A war is but a loser’s game

Date

April 11, 2007

Post by

arZan

Category

Culture | History | Iran | Issues | Opinion

by Farrukh Dhondy

I can’t remember which teacher it was who ventured to tell us about the Battle of Thermopylae all those years ago. Three hundred Spartans held the pass at the aforesaid place against the invading hordes of the Persian Emperor Xerxes. The 300 of the title faced a million Persians. Our class was told that this was one of the episodes of history in which the valiant — who shall taste of death but once — fought against the cowardly, deceitful, callous weight of Persian numbers and I cheered for the Spartans.

All over the world the populations of countries such as India, outside the ambit of Western power, go to the movies and cheer for the cowboys — until they realise that they are the Indians. The pull of myths that serve the West is stronger than any historical self awareness, unless it is mediated by ideological powers that forbid Western films and control the minds of the young — as I imagine happens in Iran or in Al Qaeda training camps.

I remember drinking Oliver Stone’s wine on the beaches of Goa as the sun set on the last film of that city’s film festival one year. Olly, the dupe, was showing Alexander. I was standing with Derek Malcolm, eminent British film critic, when some stray camera crew seeking easy prey came up to us.

“What did you think of the film?” asked the raven-haired-temptress of a news-gatherer.

“You expect me to have watched that rubbish? It’s like asking a Jew if he saw a film extolling Third Reich.”

“Oh why is that?”

“Why? Because I am a Zoroastrian and claim direct descent from King Darius the III, whose empire this bandit Alexander from barbaric Macedonia laid to waste. The bastard killed a lot of people, took thousands of my fellow Zoroastrians into slavery and in the worst act of vandalism in ancient times, set fire to the palaces and libraries of Persepolis! How would you feel if you were French and some British football hooligans set fire to Paris, the Louvre and all? ”

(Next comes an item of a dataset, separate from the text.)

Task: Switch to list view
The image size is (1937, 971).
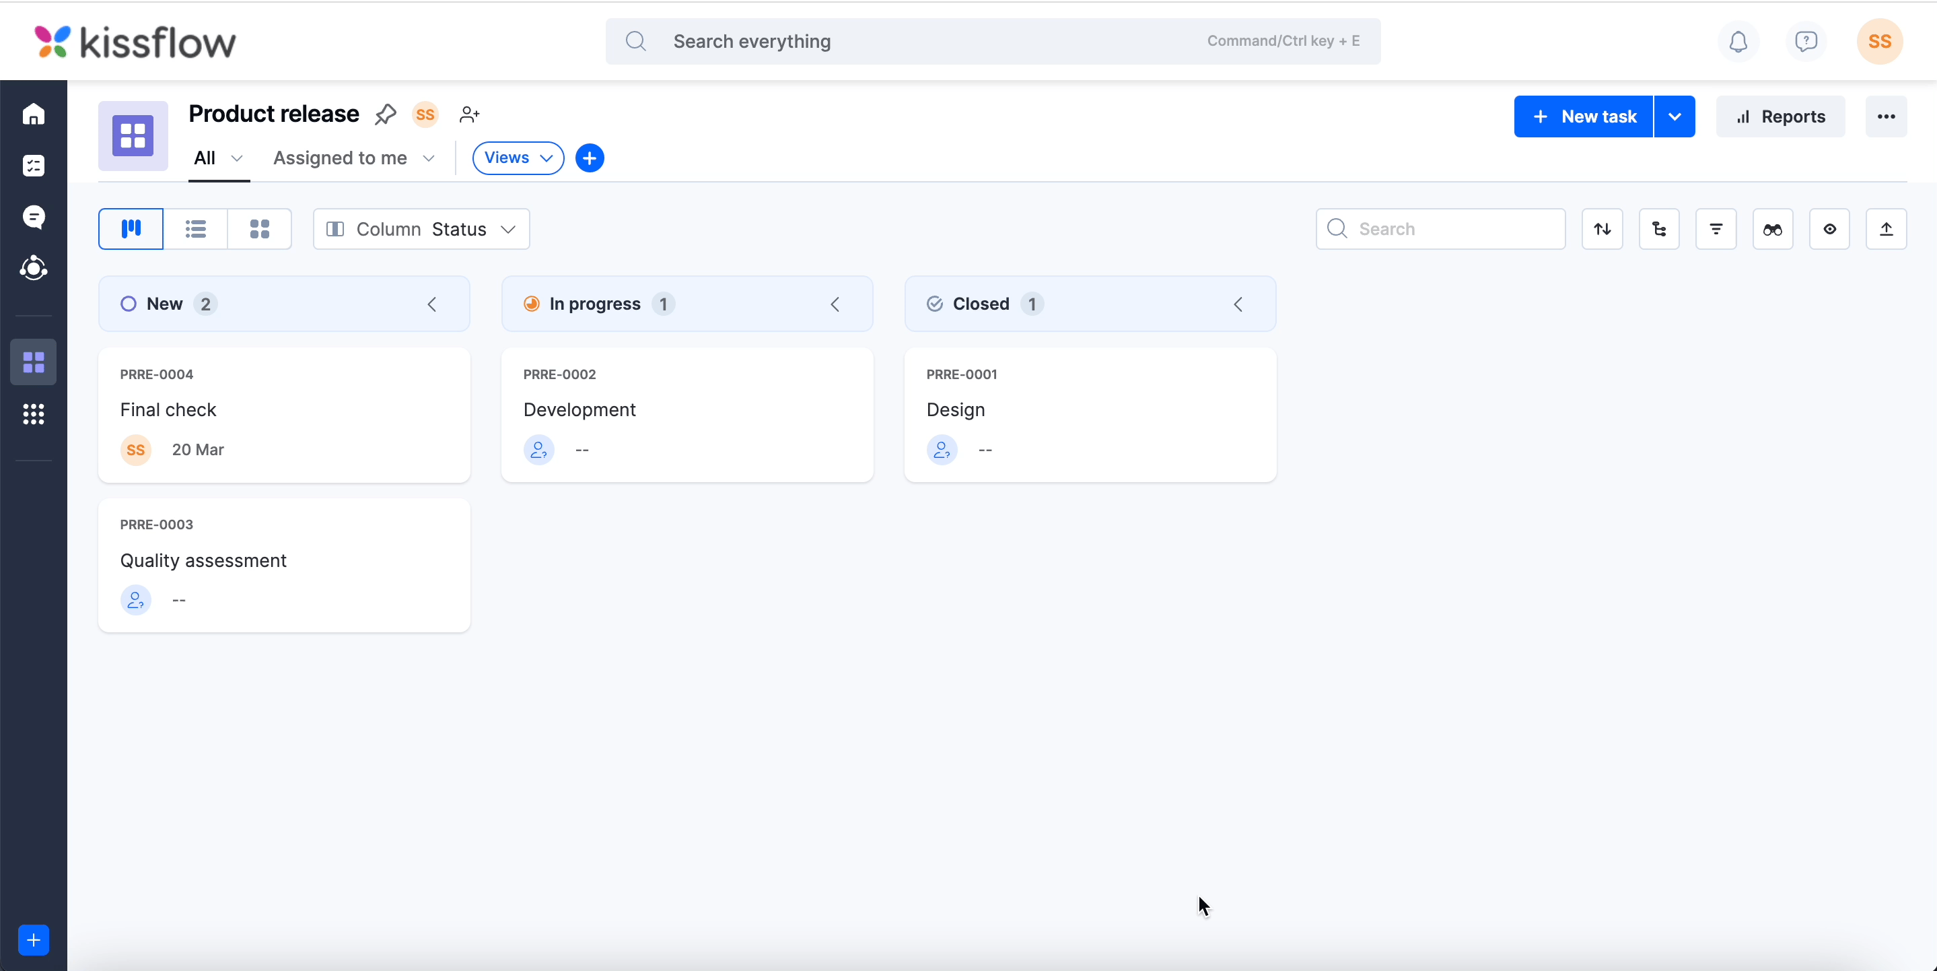Action: click(x=196, y=229)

“This film offends minorities!” I say, hoping to provoke a political incident with the Parsees of Dadar rising up in martial pride and surrounding the American and Greek consulates.

“Not only minorities, Farrukh,” says Derek Malcolm, stealing my thunder. “It offends majorities who see it.”

And so we come to the second ideological venture of the West against Iran. The modern Iranian state has protested against the film. I really don’t see what right the modern Iranians have to protest. They are the victims of faulty or forgetful history. They choose to ignore the fact that the great Zoroastrian civilisation of Iran was wiped out by nomadic Arab tribes bent on converting continents to Islam. They are the descendants of the discontinuity caused by the Muslim invasions of Persia in the 7th and 8th centuries and as such have no claim on Xerxes or his deeds.

The Muslim invasion of Persia did no less to the Sassanian Zoroastrian city of Ctesiphon than Alexander did to Persepolis. Worse, they vandalised the city and carried away the materials to build Baghdad. Not nice.

The Tigris and the Euphrates no longer belong to them — the Arabs and Iranians have made a divide over which millions lost their lives in a war. I can appreciate that Iranians feel that the latest film is opportunely made and released at a time when the West wants to demonstrate its military supremacy over Iran.

My own inclination to go down to the Greek embassy and throw stones is mitigated by the fact that as far as Xerxes was concerned, the little affair of Thermopylae was a tick in the camel’s coat, a skirmish on the remote borders not worth bothering about. And yes, perhaps 300 did face millions, but military strategy is not purely a matter of the numbers that confront each other. It depends on how and where the advantage is. Iraqi armies in their thousands recently faced just three Americans and suffered heavy defeat — the Americans were flying overhead in a bomber plane.

Now I must go and see if the film is worth these words.